> [ACTION ITEM]:
Run through the records and show each line that includes the string "computer".
═══ RECORDS SHOWN
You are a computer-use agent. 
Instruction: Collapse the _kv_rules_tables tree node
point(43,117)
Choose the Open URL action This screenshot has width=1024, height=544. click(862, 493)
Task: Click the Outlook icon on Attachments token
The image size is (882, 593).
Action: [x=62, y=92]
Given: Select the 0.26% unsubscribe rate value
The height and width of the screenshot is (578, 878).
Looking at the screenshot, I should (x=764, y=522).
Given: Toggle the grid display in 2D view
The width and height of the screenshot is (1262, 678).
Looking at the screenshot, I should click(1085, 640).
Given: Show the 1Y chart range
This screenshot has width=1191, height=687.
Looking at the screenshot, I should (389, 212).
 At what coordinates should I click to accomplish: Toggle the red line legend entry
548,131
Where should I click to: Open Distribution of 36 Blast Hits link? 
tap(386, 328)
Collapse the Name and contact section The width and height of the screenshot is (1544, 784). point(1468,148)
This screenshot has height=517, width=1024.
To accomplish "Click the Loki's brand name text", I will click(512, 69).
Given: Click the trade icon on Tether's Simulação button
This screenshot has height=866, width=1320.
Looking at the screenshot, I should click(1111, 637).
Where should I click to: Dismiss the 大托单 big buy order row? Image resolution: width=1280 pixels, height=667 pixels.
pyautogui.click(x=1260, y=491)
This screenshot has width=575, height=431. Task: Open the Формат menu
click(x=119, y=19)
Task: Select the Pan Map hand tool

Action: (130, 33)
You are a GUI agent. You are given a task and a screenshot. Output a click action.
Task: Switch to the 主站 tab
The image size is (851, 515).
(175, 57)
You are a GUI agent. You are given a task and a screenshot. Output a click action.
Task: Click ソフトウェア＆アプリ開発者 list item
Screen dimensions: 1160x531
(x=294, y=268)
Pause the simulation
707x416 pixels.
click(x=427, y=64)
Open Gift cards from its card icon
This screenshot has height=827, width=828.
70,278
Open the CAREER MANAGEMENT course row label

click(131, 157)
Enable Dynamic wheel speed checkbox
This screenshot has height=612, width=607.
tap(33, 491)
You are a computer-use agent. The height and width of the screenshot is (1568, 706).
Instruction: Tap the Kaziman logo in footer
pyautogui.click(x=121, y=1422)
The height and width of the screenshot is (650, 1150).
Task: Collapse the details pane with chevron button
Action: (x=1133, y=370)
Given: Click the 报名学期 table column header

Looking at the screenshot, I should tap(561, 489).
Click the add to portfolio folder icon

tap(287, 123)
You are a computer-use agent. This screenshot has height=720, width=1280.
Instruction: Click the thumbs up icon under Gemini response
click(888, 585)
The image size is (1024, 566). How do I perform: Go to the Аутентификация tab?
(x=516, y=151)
══════
> [OUTPUT FOR THIS EXERCISE]:
You are a computer-use agent. 
You are a computer-use agent. The height and width of the screenshot is (1568, 706).
You are a computer-use agent. This screenshot has height=720, width=1280.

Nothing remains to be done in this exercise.